▶ _Challenge_:
Starting at the beginning of the records and ending at the line that contains "Looking at the screenshot, I should tap(299, 138).", write those lines out again with "GUI agent" replaced by "interface agent" and everything else unchanged.

▶ _Information supplied_:
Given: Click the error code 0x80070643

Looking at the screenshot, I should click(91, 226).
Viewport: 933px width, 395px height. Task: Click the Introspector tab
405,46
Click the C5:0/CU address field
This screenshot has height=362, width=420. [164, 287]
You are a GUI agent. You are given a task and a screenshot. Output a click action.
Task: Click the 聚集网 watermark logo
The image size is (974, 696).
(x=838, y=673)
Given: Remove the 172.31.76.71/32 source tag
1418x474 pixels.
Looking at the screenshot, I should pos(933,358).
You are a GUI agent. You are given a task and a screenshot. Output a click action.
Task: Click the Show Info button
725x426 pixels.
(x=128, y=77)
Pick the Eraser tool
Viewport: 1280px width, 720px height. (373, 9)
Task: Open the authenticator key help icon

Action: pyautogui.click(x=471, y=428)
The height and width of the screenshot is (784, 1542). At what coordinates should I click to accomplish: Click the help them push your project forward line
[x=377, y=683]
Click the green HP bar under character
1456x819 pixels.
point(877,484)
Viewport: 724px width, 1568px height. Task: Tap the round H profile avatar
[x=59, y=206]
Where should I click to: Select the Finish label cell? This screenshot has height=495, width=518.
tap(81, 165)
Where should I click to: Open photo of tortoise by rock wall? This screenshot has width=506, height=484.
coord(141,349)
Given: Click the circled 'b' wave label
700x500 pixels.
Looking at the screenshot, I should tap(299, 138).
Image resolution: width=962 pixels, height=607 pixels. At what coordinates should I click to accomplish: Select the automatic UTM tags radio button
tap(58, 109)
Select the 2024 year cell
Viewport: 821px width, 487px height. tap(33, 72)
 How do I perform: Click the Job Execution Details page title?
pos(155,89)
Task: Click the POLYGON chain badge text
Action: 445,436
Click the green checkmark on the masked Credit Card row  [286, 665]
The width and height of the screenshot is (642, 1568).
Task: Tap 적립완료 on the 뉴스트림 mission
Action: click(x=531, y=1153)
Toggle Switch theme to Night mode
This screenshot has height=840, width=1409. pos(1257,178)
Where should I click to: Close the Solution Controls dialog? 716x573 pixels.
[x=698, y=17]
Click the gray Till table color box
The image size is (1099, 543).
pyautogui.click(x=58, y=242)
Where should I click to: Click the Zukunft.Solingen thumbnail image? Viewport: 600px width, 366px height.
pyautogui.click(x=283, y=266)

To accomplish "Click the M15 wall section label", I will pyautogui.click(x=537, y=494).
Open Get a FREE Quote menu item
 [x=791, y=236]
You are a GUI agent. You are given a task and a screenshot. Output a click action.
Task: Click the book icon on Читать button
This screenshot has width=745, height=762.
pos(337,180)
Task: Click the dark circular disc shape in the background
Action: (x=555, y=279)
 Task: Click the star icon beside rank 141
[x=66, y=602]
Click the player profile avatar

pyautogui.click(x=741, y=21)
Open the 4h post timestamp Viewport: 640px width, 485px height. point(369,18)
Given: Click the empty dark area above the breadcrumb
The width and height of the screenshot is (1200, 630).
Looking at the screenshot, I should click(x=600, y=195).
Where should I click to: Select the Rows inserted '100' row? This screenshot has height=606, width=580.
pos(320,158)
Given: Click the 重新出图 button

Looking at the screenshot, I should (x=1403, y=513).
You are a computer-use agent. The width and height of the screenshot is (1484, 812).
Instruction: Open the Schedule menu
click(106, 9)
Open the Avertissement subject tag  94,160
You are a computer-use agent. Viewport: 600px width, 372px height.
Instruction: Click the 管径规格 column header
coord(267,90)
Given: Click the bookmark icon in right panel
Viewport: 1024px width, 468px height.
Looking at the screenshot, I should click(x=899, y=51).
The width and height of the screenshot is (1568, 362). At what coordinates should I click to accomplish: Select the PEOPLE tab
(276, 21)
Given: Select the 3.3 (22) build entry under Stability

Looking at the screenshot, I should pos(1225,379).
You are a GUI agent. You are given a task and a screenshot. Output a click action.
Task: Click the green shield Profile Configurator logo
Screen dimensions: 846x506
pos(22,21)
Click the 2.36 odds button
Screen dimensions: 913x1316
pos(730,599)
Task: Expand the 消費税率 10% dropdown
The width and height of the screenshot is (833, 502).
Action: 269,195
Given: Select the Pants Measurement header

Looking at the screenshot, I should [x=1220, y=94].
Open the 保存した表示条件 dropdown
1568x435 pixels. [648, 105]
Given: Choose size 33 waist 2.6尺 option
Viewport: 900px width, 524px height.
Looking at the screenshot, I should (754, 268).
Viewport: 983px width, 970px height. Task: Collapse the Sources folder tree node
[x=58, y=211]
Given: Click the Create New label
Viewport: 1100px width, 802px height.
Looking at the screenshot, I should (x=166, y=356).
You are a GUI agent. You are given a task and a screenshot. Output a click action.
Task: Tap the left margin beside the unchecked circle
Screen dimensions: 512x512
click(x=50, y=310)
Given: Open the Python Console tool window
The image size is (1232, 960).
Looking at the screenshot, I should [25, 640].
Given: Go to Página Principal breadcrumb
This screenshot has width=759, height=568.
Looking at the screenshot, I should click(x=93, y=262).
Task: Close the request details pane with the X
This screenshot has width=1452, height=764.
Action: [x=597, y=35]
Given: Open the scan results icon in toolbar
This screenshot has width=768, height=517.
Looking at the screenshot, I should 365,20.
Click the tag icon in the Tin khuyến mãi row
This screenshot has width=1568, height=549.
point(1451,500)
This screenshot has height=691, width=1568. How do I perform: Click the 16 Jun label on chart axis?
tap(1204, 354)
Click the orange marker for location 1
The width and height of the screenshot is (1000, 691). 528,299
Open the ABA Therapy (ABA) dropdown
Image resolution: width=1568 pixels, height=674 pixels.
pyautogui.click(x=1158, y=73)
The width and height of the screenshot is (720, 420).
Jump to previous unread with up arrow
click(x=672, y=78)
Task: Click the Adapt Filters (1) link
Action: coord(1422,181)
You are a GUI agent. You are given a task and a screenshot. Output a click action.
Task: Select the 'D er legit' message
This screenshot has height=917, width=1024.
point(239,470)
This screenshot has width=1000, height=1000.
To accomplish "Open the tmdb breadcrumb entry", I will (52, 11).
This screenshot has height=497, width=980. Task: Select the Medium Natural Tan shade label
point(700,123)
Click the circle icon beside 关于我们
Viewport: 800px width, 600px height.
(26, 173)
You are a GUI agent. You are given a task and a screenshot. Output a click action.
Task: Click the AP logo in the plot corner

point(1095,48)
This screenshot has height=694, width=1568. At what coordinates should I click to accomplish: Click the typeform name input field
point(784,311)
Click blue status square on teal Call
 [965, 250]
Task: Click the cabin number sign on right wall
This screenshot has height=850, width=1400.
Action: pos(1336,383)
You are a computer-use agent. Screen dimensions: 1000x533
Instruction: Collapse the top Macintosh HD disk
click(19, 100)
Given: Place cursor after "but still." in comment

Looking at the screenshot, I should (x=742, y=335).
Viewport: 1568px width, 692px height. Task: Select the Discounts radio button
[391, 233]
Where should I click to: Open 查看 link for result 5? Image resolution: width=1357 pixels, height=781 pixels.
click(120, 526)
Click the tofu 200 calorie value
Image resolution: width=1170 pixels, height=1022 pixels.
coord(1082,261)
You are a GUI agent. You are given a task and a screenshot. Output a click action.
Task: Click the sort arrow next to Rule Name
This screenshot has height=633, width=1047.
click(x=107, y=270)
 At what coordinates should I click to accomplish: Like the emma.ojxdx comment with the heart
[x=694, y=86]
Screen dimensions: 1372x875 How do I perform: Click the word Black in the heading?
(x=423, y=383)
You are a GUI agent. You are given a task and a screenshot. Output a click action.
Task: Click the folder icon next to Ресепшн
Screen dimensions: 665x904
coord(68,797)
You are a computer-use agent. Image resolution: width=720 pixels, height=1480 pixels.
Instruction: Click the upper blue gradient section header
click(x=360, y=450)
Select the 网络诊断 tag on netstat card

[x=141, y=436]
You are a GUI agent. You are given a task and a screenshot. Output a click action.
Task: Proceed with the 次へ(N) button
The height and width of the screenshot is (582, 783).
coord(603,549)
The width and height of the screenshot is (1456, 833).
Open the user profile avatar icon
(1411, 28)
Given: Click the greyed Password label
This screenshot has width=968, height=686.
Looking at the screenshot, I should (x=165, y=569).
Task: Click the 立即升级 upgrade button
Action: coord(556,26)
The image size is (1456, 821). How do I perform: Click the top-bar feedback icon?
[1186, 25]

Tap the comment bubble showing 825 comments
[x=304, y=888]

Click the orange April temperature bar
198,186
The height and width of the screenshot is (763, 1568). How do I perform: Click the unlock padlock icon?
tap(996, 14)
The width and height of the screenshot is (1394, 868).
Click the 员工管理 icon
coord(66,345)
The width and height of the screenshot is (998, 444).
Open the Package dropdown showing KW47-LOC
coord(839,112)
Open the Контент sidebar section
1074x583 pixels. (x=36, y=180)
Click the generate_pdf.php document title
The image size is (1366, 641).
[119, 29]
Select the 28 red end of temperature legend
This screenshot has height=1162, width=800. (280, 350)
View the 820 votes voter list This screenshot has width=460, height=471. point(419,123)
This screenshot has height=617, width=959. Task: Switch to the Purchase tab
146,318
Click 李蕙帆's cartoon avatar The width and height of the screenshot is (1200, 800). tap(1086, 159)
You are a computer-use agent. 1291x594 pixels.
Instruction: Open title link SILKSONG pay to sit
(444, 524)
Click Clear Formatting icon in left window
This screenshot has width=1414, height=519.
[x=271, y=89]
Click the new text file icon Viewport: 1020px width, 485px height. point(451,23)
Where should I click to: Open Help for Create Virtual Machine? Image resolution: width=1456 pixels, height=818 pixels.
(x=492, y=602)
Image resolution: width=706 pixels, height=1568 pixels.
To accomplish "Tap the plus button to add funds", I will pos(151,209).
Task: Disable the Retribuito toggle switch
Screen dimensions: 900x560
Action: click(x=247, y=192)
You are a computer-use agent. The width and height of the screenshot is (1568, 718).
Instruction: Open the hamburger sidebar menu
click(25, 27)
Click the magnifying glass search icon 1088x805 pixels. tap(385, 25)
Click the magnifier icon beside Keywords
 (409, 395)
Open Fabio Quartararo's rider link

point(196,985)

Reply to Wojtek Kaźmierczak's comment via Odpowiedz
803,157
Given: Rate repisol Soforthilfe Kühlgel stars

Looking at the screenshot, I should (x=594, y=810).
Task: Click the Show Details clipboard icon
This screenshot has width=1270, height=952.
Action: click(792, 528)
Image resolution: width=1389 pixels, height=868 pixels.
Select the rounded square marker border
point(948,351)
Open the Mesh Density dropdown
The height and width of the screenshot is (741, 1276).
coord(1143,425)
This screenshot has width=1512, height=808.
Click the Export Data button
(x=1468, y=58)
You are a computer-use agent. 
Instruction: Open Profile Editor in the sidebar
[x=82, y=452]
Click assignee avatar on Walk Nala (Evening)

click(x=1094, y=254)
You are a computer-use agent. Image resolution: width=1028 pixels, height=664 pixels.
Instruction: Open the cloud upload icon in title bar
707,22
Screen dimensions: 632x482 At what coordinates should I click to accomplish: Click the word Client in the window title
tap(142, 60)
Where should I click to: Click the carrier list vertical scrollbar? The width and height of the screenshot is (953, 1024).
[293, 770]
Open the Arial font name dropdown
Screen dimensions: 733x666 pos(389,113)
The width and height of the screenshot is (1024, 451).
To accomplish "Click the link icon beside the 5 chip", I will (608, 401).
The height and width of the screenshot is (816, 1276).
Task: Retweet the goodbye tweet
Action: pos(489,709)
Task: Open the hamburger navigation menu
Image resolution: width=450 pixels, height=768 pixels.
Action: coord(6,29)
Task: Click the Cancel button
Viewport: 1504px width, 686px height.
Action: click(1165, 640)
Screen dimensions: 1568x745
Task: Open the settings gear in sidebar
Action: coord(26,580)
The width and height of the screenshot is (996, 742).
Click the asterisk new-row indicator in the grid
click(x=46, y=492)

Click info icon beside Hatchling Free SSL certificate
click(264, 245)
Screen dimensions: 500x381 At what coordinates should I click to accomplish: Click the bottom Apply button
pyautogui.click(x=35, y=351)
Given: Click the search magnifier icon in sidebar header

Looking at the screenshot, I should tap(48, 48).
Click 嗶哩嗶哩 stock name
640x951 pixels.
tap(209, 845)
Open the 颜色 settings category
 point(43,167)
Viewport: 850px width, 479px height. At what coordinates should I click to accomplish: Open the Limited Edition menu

▶ _Finished exercise_:
Given: Click the error code 0x80070643

Looking at the screenshot, I should click(91, 226).
Viewport: 933px width, 395px height. Task: Click the Introspector tab
405,46
Click the C5:0/CU address field
This screenshot has height=362, width=420. [164, 287]
You are a interface agent. You are given a task and a screenshot. Output a click action.
Task: Click the 聚集网 watermark logo
The image size is (974, 696).
(x=838, y=673)
Given: Remove the 172.31.76.71/32 source tag
1418x474 pixels.
Looking at the screenshot, I should pos(933,358).
You are a interface agent. You are given a task and a screenshot. Output a click action.
Task: Click the Show Info button
725x426 pixels.
(x=128, y=77)
Pick the Eraser tool
Viewport: 1280px width, 720px height. (373, 9)
Task: Open the authenticator key help icon

Action: pyautogui.click(x=471, y=428)
The height and width of the screenshot is (784, 1542). At what coordinates should I click to accomplish: Click the help them push your project forward line
[x=377, y=683]
Click the green HP bar under character
1456x819 pixels.
point(877,484)
Viewport: 724px width, 1568px height. Task: Tap the round H profile avatar
[x=59, y=206]
Where should I click to: Select the Finish label cell? This screenshot has height=495, width=518.
tap(81, 165)
Where should I click to: Open photo of tortoise by rock wall? This screenshot has width=506, height=484.
coord(141,349)
Given: Click the circled 'b' wave label
700x500 pixels.
Looking at the screenshot, I should tap(299, 138).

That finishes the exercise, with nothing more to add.